How many functions to tell you the length of a value do you need? At least six apparently! SAS provides LENGTH, LENGTHC, LENGTHM, LENGTHN, KLENGTH and %LENGTH. Why?...
As we've all discovered to our cost, the basic LENGTH function accurately tells us the length of a character string (excluding trailing blanks) unless the string is completely blank, in which case LENGTH misleadingly returns the value 1. That's why I always use LENGTHN; it returns the value zero for a blank string.
I rarely use the others but, for the record, LENGTHC returns the length of a string including trailing blanks; but beware because it returns the value one when supplied with a null string as input.
The LENGTHM function is a slightly different beast because it returns the declared length of the variable rather than of its contents, i.e. it returns what was specified on (or implied for) the variable's LENGTH statement. KLENGTH is another oddity. In essence, it is the DBCS equivalnet of LENGTH. And %LENGTH is the macro equivalent of LENGTHN, i.e. it returns zero for a null/blank string.
Oh, there's a %KLENGTH too. And SAS/IML has a length function too, but let's not go there!
Why might we be using length functions? One popular use is to test if a variable is missing or null.
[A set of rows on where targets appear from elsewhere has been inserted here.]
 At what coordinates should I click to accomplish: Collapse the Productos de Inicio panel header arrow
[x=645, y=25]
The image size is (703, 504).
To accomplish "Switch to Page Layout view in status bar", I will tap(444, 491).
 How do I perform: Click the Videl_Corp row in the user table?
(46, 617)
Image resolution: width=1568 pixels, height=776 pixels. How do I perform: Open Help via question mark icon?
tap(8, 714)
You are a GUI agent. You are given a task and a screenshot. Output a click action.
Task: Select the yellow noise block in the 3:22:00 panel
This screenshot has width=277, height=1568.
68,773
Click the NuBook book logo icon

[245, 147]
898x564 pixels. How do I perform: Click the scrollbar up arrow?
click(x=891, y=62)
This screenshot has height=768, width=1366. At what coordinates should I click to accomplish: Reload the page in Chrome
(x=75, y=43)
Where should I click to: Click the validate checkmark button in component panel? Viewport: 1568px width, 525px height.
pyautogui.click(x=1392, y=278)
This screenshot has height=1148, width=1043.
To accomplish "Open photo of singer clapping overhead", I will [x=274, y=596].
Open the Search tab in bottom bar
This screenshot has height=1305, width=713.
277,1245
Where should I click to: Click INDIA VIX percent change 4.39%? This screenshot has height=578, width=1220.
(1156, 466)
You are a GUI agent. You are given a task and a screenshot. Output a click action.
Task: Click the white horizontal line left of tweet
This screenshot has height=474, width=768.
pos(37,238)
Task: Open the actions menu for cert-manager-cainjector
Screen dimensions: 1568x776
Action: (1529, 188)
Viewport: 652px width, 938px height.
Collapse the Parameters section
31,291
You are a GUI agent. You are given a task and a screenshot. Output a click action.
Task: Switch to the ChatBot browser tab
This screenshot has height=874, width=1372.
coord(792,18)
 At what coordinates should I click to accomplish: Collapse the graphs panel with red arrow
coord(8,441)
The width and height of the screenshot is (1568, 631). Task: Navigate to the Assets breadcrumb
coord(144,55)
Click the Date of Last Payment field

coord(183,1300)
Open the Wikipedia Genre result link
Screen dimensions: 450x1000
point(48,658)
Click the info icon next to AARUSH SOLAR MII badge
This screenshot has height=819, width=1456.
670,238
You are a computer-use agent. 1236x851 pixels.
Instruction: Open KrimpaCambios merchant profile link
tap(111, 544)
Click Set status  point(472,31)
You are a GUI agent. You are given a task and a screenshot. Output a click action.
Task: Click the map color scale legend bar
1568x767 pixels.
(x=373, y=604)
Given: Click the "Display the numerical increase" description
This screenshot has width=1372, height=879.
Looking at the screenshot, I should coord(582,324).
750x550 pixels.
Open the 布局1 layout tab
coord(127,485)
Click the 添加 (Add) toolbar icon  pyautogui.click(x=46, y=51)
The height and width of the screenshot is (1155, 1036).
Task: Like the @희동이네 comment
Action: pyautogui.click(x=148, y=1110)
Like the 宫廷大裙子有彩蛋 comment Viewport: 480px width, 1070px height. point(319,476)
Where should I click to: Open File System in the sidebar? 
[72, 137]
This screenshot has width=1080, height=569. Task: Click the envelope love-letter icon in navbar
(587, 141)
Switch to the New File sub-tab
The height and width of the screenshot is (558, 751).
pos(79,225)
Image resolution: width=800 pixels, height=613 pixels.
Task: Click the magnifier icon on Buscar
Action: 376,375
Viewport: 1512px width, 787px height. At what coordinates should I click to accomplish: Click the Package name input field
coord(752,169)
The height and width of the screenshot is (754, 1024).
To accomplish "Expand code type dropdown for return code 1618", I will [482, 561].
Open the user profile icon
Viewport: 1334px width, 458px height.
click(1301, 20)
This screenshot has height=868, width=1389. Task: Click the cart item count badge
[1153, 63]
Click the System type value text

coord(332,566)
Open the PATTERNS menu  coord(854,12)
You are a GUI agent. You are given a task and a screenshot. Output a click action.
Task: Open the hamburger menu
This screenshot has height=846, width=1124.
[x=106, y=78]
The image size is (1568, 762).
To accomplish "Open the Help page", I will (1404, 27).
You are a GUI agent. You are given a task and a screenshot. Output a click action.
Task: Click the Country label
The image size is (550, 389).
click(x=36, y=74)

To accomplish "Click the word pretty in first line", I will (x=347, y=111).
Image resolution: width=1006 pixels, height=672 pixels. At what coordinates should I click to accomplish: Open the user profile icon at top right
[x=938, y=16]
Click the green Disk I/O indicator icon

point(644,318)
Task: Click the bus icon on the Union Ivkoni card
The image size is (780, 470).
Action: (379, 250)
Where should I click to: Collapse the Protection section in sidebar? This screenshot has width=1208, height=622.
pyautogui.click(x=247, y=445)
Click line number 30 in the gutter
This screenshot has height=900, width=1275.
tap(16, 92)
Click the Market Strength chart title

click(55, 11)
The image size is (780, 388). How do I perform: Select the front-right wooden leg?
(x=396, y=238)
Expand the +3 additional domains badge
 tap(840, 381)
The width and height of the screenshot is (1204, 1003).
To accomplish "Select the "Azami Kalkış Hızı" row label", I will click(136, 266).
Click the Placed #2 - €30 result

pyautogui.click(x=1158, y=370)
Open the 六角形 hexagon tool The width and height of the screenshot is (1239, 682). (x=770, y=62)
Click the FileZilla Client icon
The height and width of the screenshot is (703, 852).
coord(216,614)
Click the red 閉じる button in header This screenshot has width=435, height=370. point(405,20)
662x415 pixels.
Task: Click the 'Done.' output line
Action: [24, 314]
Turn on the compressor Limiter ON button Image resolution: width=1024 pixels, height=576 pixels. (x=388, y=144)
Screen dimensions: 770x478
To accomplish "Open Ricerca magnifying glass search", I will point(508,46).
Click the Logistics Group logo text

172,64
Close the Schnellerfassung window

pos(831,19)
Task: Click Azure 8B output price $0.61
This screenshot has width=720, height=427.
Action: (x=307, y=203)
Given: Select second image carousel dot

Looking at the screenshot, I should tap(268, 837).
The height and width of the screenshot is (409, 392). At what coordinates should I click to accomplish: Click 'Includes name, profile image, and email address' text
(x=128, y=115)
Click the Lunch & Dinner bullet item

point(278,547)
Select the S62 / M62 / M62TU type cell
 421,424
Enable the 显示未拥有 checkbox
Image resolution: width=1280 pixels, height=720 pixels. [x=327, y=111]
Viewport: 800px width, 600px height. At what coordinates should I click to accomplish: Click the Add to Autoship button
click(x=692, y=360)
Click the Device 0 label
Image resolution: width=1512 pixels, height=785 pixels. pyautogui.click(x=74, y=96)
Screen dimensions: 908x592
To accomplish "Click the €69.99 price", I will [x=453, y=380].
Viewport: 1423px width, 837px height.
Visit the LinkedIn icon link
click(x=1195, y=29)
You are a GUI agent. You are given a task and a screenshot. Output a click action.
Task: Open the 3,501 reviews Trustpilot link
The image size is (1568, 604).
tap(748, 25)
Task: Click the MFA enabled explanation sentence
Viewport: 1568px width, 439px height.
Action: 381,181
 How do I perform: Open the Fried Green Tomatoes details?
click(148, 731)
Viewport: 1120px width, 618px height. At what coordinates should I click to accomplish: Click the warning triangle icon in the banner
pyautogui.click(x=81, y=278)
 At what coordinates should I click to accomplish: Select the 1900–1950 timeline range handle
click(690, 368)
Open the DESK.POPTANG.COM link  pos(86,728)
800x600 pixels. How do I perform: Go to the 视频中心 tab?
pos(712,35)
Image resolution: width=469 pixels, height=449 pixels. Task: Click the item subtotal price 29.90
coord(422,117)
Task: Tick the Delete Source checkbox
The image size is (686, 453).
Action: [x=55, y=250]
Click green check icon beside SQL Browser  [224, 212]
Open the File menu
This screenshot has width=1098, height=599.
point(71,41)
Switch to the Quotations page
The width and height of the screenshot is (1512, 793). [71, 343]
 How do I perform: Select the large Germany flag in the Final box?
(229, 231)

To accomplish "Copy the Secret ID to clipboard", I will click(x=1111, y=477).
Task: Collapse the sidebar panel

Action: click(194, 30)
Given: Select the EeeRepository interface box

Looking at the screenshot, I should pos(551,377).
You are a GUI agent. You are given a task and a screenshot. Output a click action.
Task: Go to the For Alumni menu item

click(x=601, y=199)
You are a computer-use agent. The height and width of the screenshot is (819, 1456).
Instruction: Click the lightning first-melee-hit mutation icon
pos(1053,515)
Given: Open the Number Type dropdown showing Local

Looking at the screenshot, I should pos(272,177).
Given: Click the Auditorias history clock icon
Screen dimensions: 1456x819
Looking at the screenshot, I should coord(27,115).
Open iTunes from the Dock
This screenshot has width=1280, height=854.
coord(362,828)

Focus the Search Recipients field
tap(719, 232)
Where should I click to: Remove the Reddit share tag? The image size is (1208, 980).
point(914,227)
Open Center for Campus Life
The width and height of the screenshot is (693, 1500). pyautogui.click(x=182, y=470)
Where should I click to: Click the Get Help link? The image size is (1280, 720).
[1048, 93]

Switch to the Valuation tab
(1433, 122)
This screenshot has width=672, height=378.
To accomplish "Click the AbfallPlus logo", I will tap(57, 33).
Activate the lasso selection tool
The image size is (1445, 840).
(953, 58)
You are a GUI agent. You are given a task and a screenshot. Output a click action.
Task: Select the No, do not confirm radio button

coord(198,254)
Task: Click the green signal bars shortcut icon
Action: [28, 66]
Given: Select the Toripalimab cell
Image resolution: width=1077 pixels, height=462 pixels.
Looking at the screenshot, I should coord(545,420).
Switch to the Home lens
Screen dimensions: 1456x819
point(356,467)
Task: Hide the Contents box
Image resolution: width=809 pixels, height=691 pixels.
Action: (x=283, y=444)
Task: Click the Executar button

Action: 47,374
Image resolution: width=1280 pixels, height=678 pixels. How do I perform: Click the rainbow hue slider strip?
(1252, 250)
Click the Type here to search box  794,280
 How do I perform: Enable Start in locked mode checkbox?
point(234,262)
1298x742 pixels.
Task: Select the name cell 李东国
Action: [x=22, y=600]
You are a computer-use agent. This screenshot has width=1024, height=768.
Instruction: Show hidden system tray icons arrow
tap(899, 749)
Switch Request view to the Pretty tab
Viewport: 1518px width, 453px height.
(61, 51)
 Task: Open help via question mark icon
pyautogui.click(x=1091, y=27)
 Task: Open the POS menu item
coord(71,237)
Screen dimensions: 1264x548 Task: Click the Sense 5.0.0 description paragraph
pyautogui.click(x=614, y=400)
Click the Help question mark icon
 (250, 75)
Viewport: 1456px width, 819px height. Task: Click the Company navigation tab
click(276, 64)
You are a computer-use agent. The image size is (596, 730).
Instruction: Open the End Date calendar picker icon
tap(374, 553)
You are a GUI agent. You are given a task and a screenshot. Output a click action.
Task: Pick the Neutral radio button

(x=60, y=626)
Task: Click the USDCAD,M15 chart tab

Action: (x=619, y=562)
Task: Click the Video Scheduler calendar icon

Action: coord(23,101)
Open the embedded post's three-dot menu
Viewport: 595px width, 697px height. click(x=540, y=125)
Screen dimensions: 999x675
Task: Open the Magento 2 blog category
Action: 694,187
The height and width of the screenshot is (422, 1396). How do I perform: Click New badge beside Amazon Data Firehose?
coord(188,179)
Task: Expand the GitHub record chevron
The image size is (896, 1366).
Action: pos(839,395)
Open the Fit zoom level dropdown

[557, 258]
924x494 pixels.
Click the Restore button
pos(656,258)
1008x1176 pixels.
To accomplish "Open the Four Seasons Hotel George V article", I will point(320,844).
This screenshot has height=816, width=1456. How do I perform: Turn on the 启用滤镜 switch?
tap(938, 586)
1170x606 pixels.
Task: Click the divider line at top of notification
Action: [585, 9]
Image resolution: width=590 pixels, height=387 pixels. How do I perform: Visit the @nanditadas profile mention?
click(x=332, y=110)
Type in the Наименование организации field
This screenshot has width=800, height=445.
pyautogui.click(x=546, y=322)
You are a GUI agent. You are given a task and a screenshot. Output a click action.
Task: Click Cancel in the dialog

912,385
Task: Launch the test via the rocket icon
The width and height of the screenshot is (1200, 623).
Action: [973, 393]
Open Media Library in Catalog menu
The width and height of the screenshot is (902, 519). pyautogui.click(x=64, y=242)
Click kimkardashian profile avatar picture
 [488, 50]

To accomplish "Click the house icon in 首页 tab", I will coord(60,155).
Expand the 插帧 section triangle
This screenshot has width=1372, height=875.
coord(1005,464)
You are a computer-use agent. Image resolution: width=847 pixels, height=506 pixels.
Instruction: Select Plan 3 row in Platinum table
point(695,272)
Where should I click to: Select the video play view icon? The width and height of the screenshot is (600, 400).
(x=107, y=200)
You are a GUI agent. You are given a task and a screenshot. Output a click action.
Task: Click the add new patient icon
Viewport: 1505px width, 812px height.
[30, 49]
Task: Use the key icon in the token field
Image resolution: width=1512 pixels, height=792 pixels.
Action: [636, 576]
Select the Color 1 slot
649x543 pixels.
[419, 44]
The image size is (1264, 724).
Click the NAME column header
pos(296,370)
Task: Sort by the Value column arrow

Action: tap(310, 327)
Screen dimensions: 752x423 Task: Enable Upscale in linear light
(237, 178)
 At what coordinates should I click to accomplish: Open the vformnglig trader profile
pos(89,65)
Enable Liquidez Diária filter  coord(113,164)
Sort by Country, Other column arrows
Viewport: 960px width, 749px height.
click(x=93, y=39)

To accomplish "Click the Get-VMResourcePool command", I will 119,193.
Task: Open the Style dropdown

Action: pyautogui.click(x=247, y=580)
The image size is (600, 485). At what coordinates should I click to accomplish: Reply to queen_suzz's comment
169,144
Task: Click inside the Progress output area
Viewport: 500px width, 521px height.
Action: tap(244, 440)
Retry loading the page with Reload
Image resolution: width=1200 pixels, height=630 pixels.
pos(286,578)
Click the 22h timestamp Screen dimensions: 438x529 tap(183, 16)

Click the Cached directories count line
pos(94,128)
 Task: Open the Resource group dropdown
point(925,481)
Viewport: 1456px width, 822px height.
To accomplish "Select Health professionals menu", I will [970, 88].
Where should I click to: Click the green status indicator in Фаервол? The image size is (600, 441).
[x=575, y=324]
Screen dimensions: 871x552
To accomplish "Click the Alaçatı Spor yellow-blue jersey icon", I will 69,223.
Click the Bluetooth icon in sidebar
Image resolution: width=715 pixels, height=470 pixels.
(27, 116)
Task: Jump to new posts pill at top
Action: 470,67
For these cases, the MISSING or NMISS functions are often the best option - not least because their names make the purpose of their usage far clearer than using a length function.
The MISSING function returns 1 if the value passed to it is missing. The value passed to it can be numeric or character. A chracter string is deemed to be missing if it is all blank or has zero length. Perfect! This is a far better choice than any of the length functions if you want to test avariable for a missing value.
NMISS returns the number of missing numeric values.
Finally, for completeness, I should mention CALL MISSING. You can use this routine to set character or numeric values to missing, though very few of us do.